Provenance Stream

Six layers of structured
corporate intelligence

Every data layer Provenance Stream delivers — what it is, how much of it there is, and what questions it answers.

Request Access →
87M Filing sentences
127M News sentences
457K Financial quarters
7,900 Companies tracked
529 Signal classifiers
9,400 Tickers in registry
01
SEC Filings · Sentence-Level
Filing Content
The Language Layer
Volume~87M classified sentences
Source filings~270K U.S. SEC filings
Forms10-K, 10-Q, 8-K + related
Coverage2019–2026 (primary: 2024+)
Embeddings768-dim, E5-base-v2
Classifiers per sentenceUp to all 529

Every sentence in roughly 270,000 U.S. SEC filings — 10-Ks, 10-Qs, 8-Ks, and related forms — turned into a 768-dimensional vector embedding so we can search by meaning rather than keyword. On top of the raw sentences, every sentence is also tagged with one or more of 529 themed classifiers.

Two completely different sentences like "orders have surged beyond our production capacity" and "we cannot fulfill backlog fast enough to meet customer commitments" land in the same classifier region even though they share zero keywords. That's the defining capability.

Example questions it answers

Find sentences across all 2025 10-Ks that discuss AI capex commitments.
What is Pfizer saying about pipeline setbacks in the latest 10-K?
Show me language across semiconductor companies about export controls in 2024-2025.
02
Quarterly XBRL
Financial Statements
The Numbers Layer
Volume~457K quarterly observations
Companies~4,400 public companies
HistoryBack to ~2009
Payload columns50 per quarter
SourceSEC XBRL filings
50-column payload — revenue, COGS, gross profit, operating income, interest expense, net income, EPS, shares outstanding, operating cash flow, free cash flow, capex, dividends paid, cash, inventory, total debt, operating lease assets/liabilities, stockholders' equity, YoY growth rates, and margin metrics.

Structured quarterly financial line items extracted from the XBRL data tagged inside every 10-K and 10-Q. Includes income statement, balance sheet, cash flow statement, and a set of derived ratios and growth rates — cooked from primary SEC filings, not third-party estimates.

Coverage was recently expanded from 37 to 50 columns per quarter. Every observation is linked back to the accession number of the filing it came from.

Example questions it answers

What was Apple's gross margin trend over the last 8 quarters?
Compute Palantir's 2-year revenue CAGR.
Show me Oracle's effective tax rate for FY2024.
03
Aggregated · Continuous
Company Signals
The Cooked Intelligence Layer
Volume~7,900 company snapshots
RefreshContinuously updated
Payload50+ fields per company
SourceInternal cascade pipeline

A continuously-refreshed snapshot per company that aggregates everything Provenance knows about that issuer — filing-language signals (echo, distress, mutation, entropy), credit metrics (spread, widening signals), price and volatility (ATR, beta, volume, moving-average cross), insider trading activity, 8-K event density, crisis intensity, and category tags.

Signal dimensions per company

Echo signals
echo_composite, distress_echo, positive_echo, echo_divergence, profile_mutation, entropy_surprise
Market data
price_close, return_5d/21d, ATR, beta_60d, volume_multiple, MA cross 50/200
Credit
credit_spread_zscore, percentile, widening/tightening flags, echo_widening
Insider
buying days 30d/90d, conviction_echo, active_signals array

Example questions it answers

Which industrials have rising distress_echo with restructuring language firing?
Give me the full signal profile on AAPL — echo trends, distress, credit spread, insider activity.
Find SPAC-like companies with anomalous filing entropy.
04
News · Press Releases
News & PR
The Public Narrative Layer
Sentences~127M sentences
Articles~4.2M articles
Coverage2020–2026 (MCP: 2023+)
SourcesGlobeNewswire, PRNewswire
LayersSentence + article-level
Two parallel indexes: sentence-level for semantic search on individual sentences; article-level with title + centroid embeddings, ticker tags, channel labels, author, and headline.
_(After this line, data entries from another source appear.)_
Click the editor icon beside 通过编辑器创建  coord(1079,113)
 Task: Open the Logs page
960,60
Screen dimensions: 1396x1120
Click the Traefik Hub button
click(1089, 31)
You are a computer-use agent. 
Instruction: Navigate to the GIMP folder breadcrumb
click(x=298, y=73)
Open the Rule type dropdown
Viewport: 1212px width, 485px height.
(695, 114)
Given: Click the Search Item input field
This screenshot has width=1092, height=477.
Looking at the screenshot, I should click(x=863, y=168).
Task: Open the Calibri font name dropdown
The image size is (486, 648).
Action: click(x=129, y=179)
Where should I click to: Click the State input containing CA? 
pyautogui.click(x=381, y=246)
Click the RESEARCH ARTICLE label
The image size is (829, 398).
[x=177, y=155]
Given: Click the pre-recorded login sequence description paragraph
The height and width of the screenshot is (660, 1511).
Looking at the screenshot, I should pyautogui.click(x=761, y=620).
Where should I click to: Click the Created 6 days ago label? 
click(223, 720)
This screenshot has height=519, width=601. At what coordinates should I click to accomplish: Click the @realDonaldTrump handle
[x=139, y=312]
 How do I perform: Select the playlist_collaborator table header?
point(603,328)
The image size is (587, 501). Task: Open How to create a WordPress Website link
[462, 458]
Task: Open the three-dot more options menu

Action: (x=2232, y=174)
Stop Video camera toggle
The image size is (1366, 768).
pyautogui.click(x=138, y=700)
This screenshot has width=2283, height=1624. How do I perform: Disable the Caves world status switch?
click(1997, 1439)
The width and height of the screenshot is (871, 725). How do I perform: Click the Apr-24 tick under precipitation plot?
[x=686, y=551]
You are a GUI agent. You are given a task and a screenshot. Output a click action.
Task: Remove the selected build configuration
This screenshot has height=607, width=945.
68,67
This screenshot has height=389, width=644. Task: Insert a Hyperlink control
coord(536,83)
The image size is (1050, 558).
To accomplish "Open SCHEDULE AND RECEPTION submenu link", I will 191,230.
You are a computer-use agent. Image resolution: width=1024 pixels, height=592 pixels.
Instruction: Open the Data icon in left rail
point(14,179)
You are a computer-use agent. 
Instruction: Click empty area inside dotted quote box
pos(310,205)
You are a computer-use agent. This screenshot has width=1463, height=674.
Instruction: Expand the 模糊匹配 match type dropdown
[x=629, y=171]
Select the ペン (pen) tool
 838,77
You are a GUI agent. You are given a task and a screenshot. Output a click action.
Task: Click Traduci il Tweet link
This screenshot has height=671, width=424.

Every sentence in every news article and press release from major business newswires, vector-embedded so you can search by meaning. The article-level layer carries title, author, publication time, ticker tags, and source channel labels (Press Releases, Health Care, Commodities, Financial Services, etc.).

The key capability is cross-surface triangulation — pairing filing signals with news from the same time window to connect what management is telling regulators with what's being announced publicly. No other connector joins these two surfaces.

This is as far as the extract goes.